- _Directions_: Every line of the listing must be repeated in the answer without alteration.
━━━ Records
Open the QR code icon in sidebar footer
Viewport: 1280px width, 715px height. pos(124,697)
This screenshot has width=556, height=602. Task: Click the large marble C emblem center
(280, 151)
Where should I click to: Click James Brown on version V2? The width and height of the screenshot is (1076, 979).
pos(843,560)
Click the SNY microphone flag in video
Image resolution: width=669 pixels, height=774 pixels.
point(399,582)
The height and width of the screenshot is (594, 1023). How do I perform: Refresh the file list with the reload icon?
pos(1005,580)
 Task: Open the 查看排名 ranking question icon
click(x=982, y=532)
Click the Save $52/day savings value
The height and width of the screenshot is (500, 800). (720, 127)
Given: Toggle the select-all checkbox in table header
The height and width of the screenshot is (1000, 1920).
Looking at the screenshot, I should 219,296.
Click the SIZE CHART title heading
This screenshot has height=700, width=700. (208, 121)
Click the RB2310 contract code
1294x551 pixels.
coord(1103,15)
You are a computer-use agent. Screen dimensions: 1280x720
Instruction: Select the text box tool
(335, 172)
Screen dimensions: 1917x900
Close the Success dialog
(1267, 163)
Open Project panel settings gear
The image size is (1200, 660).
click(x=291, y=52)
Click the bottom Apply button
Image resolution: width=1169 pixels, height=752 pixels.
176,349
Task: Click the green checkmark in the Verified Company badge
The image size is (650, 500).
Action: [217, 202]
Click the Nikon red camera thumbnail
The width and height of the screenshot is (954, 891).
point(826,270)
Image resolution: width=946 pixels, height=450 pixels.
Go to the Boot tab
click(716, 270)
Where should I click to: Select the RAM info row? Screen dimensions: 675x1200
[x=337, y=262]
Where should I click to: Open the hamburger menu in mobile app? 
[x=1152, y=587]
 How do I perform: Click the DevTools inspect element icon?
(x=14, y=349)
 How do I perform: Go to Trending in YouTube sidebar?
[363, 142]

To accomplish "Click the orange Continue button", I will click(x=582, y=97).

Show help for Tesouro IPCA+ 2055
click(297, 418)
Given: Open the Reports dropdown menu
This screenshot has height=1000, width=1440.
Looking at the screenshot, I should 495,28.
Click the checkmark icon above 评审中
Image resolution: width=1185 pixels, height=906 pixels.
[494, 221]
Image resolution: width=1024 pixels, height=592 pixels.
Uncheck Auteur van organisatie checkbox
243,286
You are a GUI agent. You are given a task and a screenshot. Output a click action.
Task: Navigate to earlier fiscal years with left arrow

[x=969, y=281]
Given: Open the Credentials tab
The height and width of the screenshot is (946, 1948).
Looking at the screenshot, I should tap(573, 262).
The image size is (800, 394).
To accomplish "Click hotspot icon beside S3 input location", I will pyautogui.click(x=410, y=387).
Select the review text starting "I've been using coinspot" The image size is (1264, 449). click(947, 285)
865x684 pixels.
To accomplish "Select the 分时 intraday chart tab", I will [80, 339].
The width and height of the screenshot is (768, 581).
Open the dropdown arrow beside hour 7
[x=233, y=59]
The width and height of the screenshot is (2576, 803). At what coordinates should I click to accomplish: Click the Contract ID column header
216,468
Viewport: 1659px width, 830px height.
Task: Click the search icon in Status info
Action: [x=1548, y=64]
━━━━━━
- _Task response_:
Open the QR code icon in sidebar footer
Viewport: 1280px width, 715px height. pos(124,697)
This screenshot has width=556, height=602. Task: Click the large marble C emblem center
(280, 151)
Where should I click to: Click James Brown on version V2? The width and height of the screenshot is (1076, 979).
pos(843,560)
Click the SNY microphone flag in video
Image resolution: width=669 pixels, height=774 pixels.
point(399,582)
The height and width of the screenshot is (594, 1023). How do I perform: Refresh the file list with the reload icon?
pos(1005,580)
 Task: Open the 查看排名 ranking question icon
click(x=982, y=532)
Click the Save $52/day savings value
The height and width of the screenshot is (500, 800). (720, 127)
Given: Toggle the select-all checkbox in table header
The height and width of the screenshot is (1000, 1920).
Looking at the screenshot, I should 219,296.
Click the SIZE CHART title heading
This screenshot has height=700, width=700. (208, 121)
Click the RB2310 contract code
1294x551 pixels.
coord(1103,15)
You are a computer-use agent. Screen dimensions: 1280x720
Instruction: Select the text box tool
(335, 172)
Screen dimensions: 1917x900
Close the Success dialog
(1267, 163)
Open Project panel settings gear
The image size is (1200, 660).
click(x=291, y=52)
Click the bottom Apply button
Image resolution: width=1169 pixels, height=752 pixels.
176,349
Task: Click the green checkmark in the Verified Company badge
The image size is (650, 500).
Action: [217, 202]
Click the Nikon red camera thumbnail
The width and height of the screenshot is (954, 891).
point(826,270)
Image resolution: width=946 pixels, height=450 pixels.
Go to the Boot tab
click(716, 270)
Where should I click to: Select the RAM info row? Screen dimensions: 675x1200
[x=337, y=262]
Where should I click to: Open the hamburger menu in mobile app? 
[x=1152, y=587]
 How do I perform: Click the DevTools inspect element icon?
(x=14, y=349)
 How do I perform: Go to Trending in YouTube sidebar?
[363, 142]

To accomplish "Click the orange Continue button", I will click(x=582, y=97).

Show help for Tesouro IPCA+ 2055
click(297, 418)
Given: Open the Reports dropdown menu
This screenshot has height=1000, width=1440.
Looking at the screenshot, I should 495,28.
Click the checkmark icon above 评审中
Image resolution: width=1185 pixels, height=906 pixels.
[494, 221]
Image resolution: width=1024 pixels, height=592 pixels.
Uncheck Auteur van organisatie checkbox
243,286
You are a GUI agent. You are given a task and a screenshot. Output a click action.
Task: Navigate to earlier fiscal years with left arrow

[x=969, y=281]
Given: Open the Credentials tab
The height and width of the screenshot is (946, 1948).
Looking at the screenshot, I should tap(573, 262).
The image size is (800, 394).
To accomplish "Click hotspot icon beside S3 input location", I will pyautogui.click(x=410, y=387).
Select the review text starting "I've been using coinspot" The image size is (1264, 449). click(947, 285)
865x684 pixels.
To accomplish "Select the 分时 intraday chart tab", I will [80, 339].
The width and height of the screenshot is (768, 581).
Open the dropdown arrow beside hour 7
[x=233, y=59]
The width and height of the screenshot is (2576, 803). At what coordinates should I click to accomplish: Click the Contract ID column header
216,468
Viewport: 1659px width, 830px height.
Task: Click the search icon in Status info
Action: [x=1548, y=64]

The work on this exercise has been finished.